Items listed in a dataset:

::::::::::

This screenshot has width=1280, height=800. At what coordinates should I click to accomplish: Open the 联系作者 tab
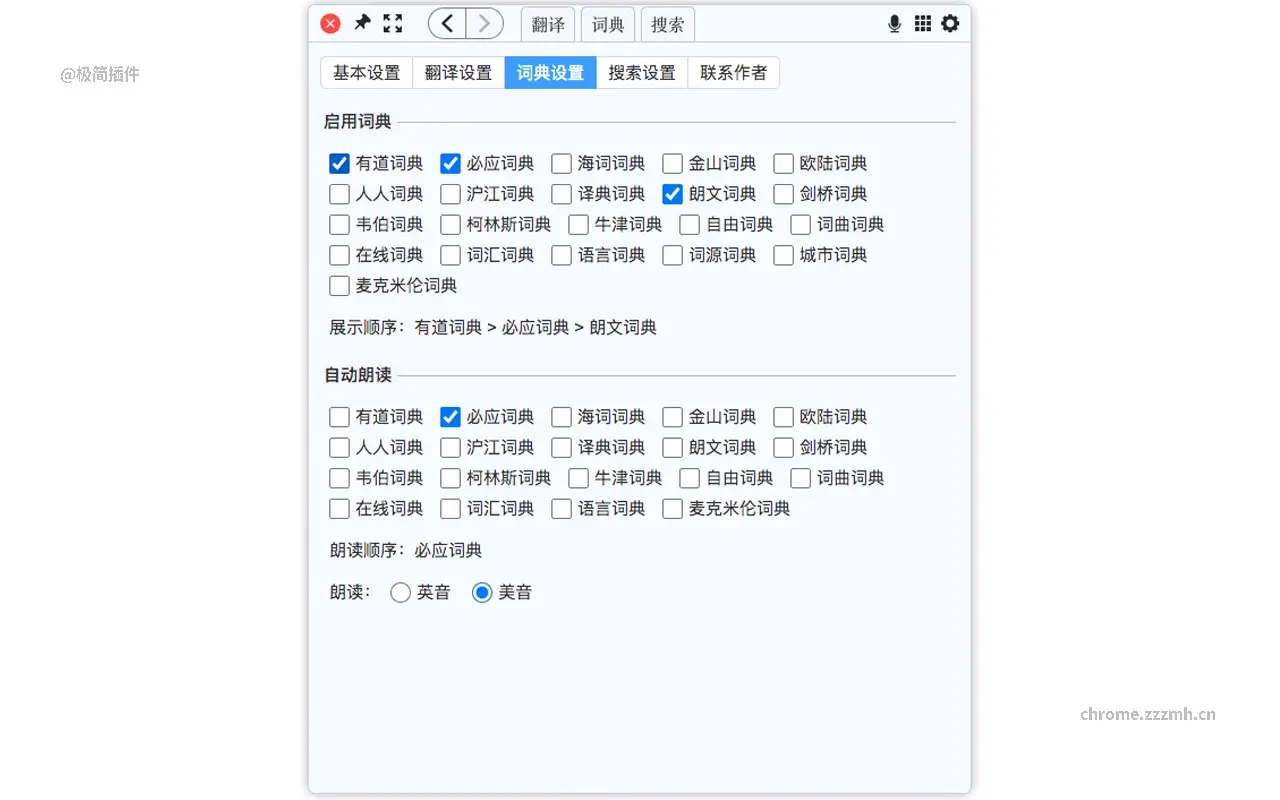coord(734,72)
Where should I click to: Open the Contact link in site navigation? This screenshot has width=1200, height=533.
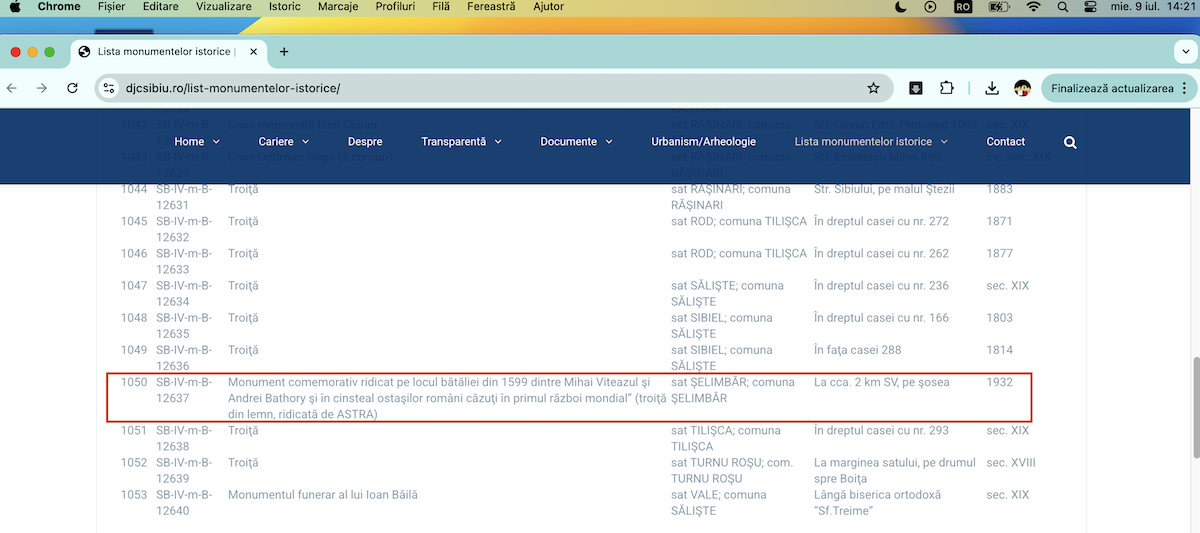[1005, 142]
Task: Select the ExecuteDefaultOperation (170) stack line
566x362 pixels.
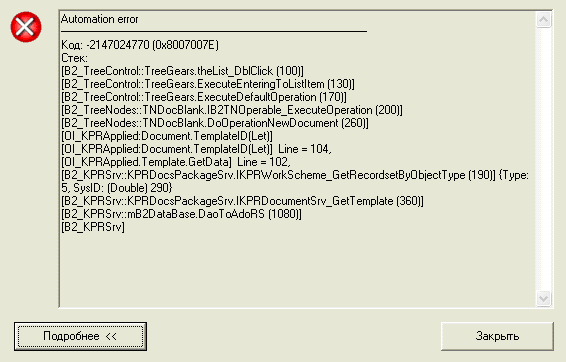Action: tap(204, 97)
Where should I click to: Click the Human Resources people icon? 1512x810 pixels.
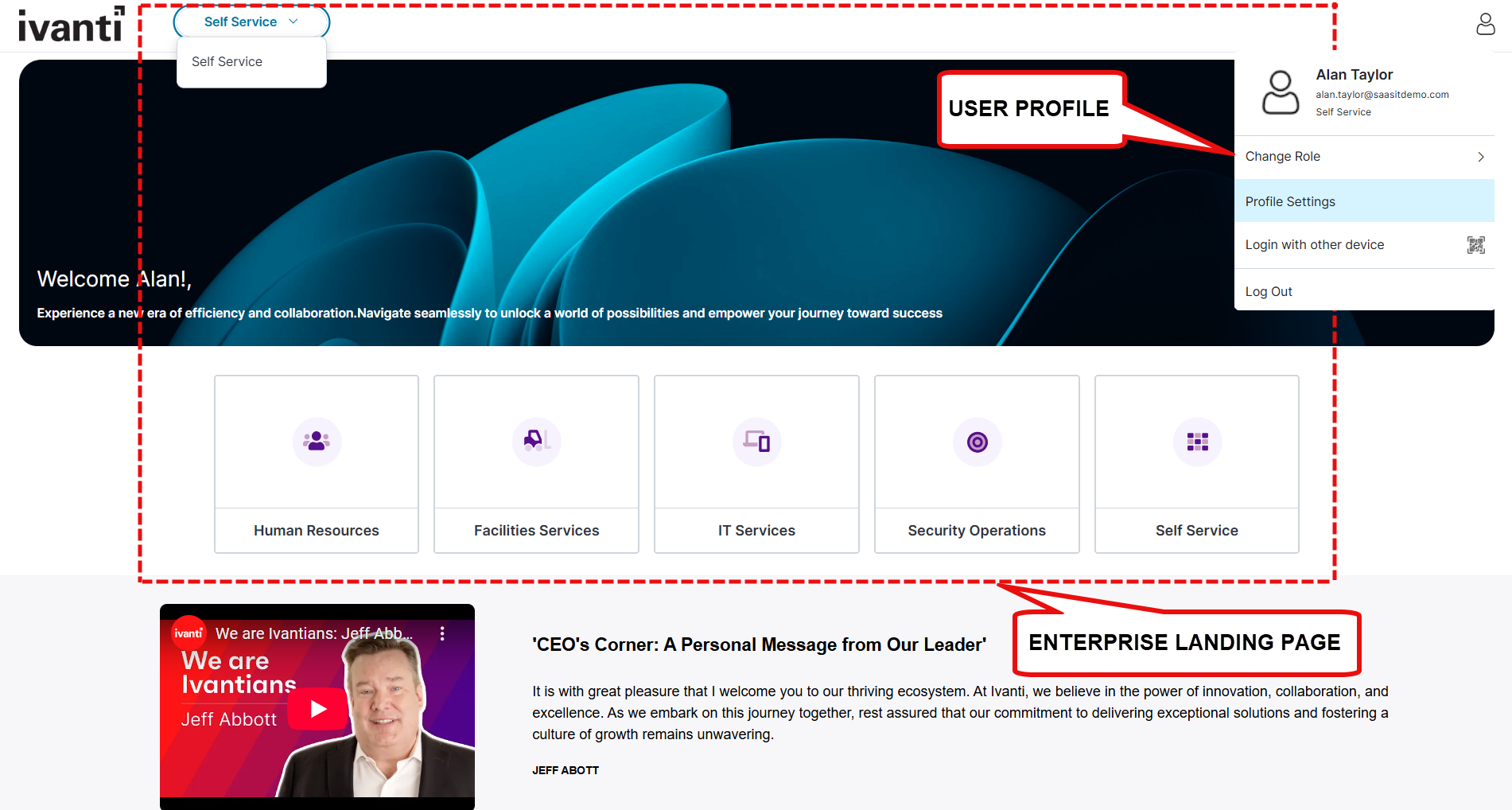click(317, 442)
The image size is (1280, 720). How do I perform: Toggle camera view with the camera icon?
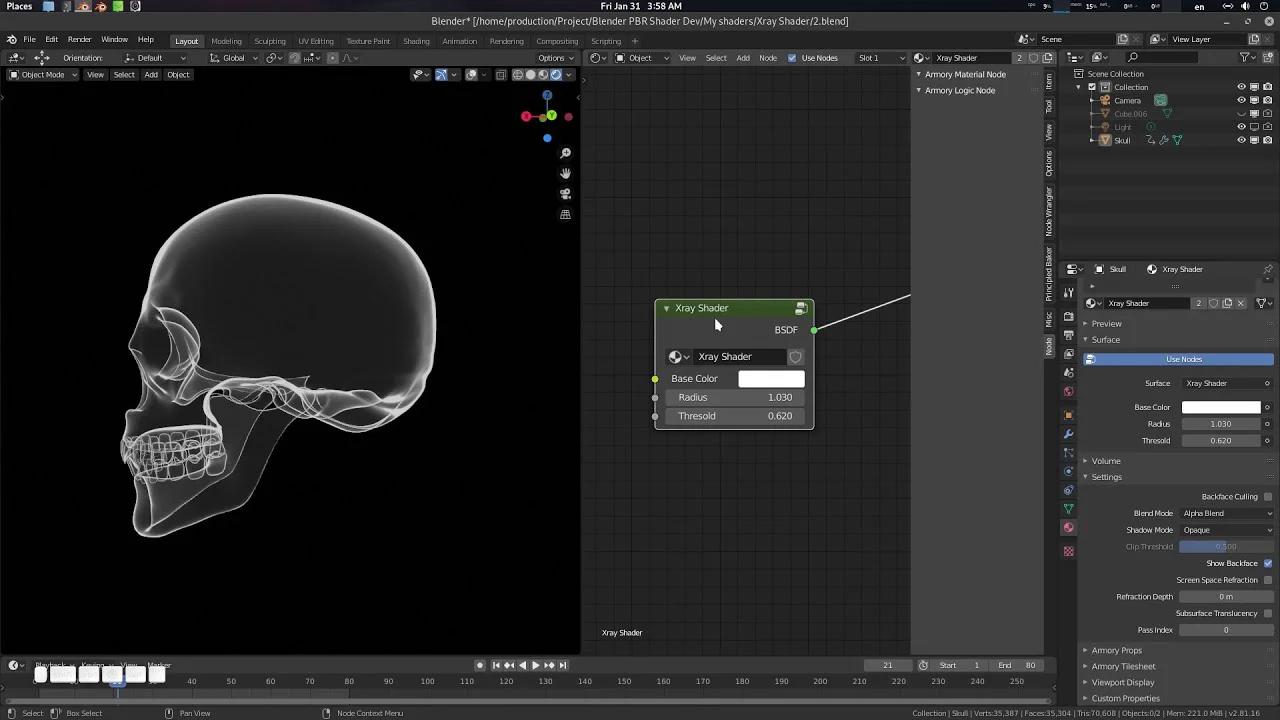coord(565,194)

::::::::::

◆ Your assignment:
Transcribe every record above in full. Pictures stay out of the copy.

◆ Solution to this exercise:
This screenshot has width=1280, height=800. At what coordinates should I click to accomplish: Open the 联系作者 tab
coord(734,72)
Where should I click to: Open the Contact link in site navigation? This screenshot has width=1200, height=533.
[1005, 142]
Task: Select the ExecuteDefaultOperation (170) stack line
566x362 pixels.
Action: tap(204, 97)
Where should I click to: Click the Human Resources people icon? 1512x810 pixels.
click(317, 442)
The image size is (1280, 720). How do I perform: Toggle camera view with the camera icon?
coord(565,194)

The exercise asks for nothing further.